How to set cudnn_tune argument

I see there in the current CNN related APIs, we have a cudnn_tune argument. However, from the man page, it also says:

There are other options to tune the performance.
cudnn_tune : enable this option leads to higher startup time but may give faster speed. Options are
off : no tuning
limited_workspace :run test and pick the fastest algorithm that doesn’t exceed workspace limit.
fastest : pick the fastest algorithm and ignore workspace limit.
None (default): the behavior is determined by environment variable MXNET_CUDNN_AUTOTUNE_DEFAULT . 0 for off, 1 for limited workspace (default), 2 for fastest.

Why do we need an argument and an environment variable? What if there values do not match. This usage is very confusing to users.

Env variable is the default, which can be altered by the conv specific parameter. This is a very common way of having a global setting which can be overwritten locally.

Why can’t we just set the default to limited_workspace in the API?

If this env variable is for local tuning, I don’t see why it should be exposed to users. What if I set fastest in the API and set env variable value to 1 (limited_workspace)?

The default, when env variable is not specified, is limited_workspace, because most users care more about speed. To be honest, I’m not sure where the confusion comes from. There is a global setting that allows easy global configuration and its default is the value that most uses would prefer. This global value can be overwritten at individual convolution operators to achieve very fine tuned behavior. The global behavior can also be changed, globally, without changing network definition, by changing the env variable. For example, I had a case where due to a CUDNN bug, I had to disable tuning and I achieved that by simply setting the env variable instead of modifying all instances of my convolution operators in model definition.

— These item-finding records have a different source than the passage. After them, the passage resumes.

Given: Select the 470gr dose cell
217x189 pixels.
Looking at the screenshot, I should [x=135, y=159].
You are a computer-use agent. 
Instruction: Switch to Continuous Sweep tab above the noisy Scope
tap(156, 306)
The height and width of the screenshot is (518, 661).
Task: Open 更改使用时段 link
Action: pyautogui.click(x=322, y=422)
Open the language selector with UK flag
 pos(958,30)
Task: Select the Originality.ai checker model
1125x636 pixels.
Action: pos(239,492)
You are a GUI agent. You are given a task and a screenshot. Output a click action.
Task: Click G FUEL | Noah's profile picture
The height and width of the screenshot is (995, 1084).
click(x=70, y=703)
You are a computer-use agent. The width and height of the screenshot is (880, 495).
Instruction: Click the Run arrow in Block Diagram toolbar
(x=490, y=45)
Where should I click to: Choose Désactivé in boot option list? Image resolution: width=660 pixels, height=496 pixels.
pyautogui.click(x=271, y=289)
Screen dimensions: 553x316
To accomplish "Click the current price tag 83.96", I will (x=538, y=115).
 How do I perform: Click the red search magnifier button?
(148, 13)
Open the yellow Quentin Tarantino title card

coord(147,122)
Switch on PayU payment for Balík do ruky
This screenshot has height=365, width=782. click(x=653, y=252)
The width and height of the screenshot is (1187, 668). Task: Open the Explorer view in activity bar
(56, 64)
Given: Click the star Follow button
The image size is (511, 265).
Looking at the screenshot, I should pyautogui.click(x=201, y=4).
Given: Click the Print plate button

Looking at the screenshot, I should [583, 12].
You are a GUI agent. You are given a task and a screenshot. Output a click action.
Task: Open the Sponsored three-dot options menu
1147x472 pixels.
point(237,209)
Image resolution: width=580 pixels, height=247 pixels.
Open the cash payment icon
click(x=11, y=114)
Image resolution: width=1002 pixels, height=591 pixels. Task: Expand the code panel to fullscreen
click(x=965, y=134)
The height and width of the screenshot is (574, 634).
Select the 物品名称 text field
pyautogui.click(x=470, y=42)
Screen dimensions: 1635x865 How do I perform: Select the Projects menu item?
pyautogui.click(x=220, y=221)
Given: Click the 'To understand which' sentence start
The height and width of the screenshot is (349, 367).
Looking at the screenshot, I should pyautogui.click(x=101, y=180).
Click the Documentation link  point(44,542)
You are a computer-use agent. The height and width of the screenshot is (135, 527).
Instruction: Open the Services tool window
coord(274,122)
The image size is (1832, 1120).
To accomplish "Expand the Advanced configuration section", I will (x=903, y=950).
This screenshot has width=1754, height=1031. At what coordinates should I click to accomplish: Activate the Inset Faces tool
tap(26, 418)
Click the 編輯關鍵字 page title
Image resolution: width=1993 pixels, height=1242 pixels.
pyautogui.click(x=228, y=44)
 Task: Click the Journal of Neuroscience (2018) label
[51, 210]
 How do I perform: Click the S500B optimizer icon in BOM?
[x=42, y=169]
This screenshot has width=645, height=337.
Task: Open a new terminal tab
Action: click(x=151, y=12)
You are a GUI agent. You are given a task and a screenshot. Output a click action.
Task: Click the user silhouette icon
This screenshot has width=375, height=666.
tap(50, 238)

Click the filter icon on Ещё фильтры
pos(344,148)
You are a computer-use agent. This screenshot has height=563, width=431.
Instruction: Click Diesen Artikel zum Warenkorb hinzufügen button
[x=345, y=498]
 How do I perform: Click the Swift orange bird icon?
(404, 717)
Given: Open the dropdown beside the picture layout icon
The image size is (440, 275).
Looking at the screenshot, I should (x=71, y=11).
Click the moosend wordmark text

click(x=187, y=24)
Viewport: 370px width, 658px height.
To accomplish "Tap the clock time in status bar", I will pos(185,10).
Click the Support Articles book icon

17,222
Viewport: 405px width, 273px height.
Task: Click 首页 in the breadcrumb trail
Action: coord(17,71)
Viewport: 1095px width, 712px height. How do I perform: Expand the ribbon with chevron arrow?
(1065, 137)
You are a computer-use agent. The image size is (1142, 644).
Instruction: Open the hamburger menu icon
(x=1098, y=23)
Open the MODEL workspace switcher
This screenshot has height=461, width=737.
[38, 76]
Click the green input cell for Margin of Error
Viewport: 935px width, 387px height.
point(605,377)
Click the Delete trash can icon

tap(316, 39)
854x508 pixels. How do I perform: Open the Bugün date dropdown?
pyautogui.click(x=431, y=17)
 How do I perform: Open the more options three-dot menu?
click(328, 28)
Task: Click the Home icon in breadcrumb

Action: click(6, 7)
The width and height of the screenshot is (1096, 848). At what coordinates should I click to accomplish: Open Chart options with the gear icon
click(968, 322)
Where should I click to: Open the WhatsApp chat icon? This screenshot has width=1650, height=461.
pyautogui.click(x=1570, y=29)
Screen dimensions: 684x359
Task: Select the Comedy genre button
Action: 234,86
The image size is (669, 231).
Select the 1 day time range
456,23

It is confusing because in Python API when some argument has default value you explicitly specify it during definition:

Convolution(…, cudnn_tune=limited_workspace)

In the current API design, the default is None, while you use another environment variable to set the default to limited_workspace. ???

I understand that you want to change this behavior if there is a bug in CUDNN. But this seems like a debugging utility for developers, not something a user should be aware of. Having two mechanisms to control the same thing is always confusing to end users.

After some more digging into the code, I found we do not expose this argument cudnn_tune in Gluon API. That means Gluon users can only control this option through the environment variable MXNET_CUDNN_AUTOTUNE_DEFAULT. If that’s the case, why don’t we just get rid of the cudnn_tune argument in the Python API altogether and only use the environment variable to control?

I think the pattern where one changes a behavior at global level and can customize it at local level is a widely accepted pattern. Case in point, Tensorflow allows using variable_scope to define parameter values at global level. However these values can be explicitly customized when a specific operator is defined. For example you can define default initializer for all layers to be xavier, but for some layers, you can use gaussian by explicitly specifying it. I feel the env variable is following similar pattern.

With respect to this specific tuning parameter, I agree that setting a different tuning parameter for an individual operator is quite rare. I would say that if, for example, I had a network that consisted of conv2d and conv1d and wanted to disable tuning on conv1d but keep it enabled on conv2d, I can technically implement my own custom gluon block for convolution and customize the tuning variable. One can argue that this is a too far fetched hypothetical application, and that’s a fair point and I wouldn’t disagree if community thinks it should be removed because it pollutes the API. I do not, however, agree with your point of view that having a global default and as well as an operator setting is confusing. One’s global default, one’s local overwrite.